▸ **Dataset records**

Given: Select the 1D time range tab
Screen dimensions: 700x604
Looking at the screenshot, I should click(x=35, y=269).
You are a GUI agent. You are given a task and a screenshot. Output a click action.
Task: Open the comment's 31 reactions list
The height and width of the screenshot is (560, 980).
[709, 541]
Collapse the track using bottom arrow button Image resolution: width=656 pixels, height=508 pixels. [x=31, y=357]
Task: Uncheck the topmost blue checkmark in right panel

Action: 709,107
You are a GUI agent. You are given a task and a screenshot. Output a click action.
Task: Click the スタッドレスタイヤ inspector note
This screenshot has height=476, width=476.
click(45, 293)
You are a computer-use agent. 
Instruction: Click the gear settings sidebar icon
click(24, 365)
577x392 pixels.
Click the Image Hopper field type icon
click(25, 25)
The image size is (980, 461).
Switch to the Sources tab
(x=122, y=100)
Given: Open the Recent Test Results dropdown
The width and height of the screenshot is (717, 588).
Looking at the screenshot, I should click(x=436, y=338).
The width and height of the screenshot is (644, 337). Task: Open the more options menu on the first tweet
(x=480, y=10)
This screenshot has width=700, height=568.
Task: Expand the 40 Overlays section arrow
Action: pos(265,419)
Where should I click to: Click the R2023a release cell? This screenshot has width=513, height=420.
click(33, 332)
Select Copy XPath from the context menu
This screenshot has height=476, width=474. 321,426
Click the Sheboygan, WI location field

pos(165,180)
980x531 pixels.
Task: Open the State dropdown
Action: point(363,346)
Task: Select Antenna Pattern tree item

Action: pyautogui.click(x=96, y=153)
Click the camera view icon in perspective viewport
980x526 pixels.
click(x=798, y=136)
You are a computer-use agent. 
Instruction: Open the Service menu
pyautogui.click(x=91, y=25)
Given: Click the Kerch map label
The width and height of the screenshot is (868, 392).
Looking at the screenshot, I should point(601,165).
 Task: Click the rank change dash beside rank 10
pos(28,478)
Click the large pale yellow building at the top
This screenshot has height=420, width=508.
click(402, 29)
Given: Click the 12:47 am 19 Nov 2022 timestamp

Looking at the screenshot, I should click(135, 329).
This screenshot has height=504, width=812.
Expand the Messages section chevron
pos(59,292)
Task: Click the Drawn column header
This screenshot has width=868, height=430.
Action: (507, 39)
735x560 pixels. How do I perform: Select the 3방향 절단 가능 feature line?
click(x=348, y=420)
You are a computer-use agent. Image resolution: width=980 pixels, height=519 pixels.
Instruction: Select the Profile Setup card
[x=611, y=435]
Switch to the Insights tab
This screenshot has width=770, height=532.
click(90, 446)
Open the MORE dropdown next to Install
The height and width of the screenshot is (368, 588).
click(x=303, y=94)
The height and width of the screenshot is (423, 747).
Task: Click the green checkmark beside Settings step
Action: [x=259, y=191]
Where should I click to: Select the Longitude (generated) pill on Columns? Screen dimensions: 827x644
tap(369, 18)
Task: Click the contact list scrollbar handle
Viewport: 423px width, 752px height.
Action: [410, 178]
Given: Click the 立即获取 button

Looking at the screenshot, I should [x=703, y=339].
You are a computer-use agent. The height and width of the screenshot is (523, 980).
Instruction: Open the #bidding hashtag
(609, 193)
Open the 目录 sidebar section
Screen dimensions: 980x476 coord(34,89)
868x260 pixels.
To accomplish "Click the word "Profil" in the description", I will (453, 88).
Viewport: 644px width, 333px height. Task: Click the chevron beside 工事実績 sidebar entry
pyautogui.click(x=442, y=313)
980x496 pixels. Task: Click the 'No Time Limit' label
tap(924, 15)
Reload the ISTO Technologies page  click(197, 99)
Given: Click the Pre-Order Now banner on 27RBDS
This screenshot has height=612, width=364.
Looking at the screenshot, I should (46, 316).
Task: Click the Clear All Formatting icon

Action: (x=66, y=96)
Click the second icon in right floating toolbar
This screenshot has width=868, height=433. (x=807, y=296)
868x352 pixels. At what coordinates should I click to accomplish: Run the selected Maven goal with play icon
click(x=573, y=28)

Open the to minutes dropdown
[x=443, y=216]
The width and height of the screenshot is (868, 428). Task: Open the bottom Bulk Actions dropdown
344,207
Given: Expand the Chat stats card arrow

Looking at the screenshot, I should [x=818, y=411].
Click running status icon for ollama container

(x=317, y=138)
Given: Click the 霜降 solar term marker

▸ **Work instruction**
Output, from the data above, the lines from the line with "Task: Open the comment's 31 reactions list" to the line with "Given: Click the Kerch map label" exactly as they stand, both ends included and nothing else.

▸ **Worked solution**
Task: Open the comment's 31 reactions list
The height and width of the screenshot is (560, 980).
[709, 541]
Collapse the track using bottom arrow button Image resolution: width=656 pixels, height=508 pixels. [x=31, y=357]
Task: Uncheck the topmost blue checkmark in right panel

Action: 709,107
You are a GUI agent. You are given a task and a screenshot. Output a click action.
Task: Click the スタッドレスタイヤ inspector note
This screenshot has height=476, width=476.
click(45, 293)
You are a computer-use agent. 
Instruction: Click the gear settings sidebar icon
click(24, 365)
577x392 pixels.
Click the Image Hopper field type icon
click(25, 25)
The image size is (980, 461).
Switch to the Sources tab
(x=122, y=100)
Given: Open the Recent Test Results dropdown
The width and height of the screenshot is (717, 588).
Looking at the screenshot, I should click(x=436, y=338).
The width and height of the screenshot is (644, 337). Task: Open the more options menu on the first tweet
(x=480, y=10)
This screenshot has width=700, height=568.
Task: Expand the 40 Overlays section arrow
Action: pos(265,419)
Where should I click to: Click the R2023a release cell? This screenshot has width=513, height=420.
click(33, 332)
Select Copy XPath from the context menu
This screenshot has height=476, width=474. 321,426
Click the Sheboygan, WI location field

pos(165,180)
980x531 pixels.
Task: Open the State dropdown
Action: point(363,346)
Task: Select Antenna Pattern tree item

Action: pyautogui.click(x=96, y=153)
Click the camera view icon in perspective viewport
980x526 pixels.
click(x=798, y=136)
You are a computer-use agent. 
Instruction: Open the Service menu
pyautogui.click(x=91, y=25)
Given: Click the Kerch map label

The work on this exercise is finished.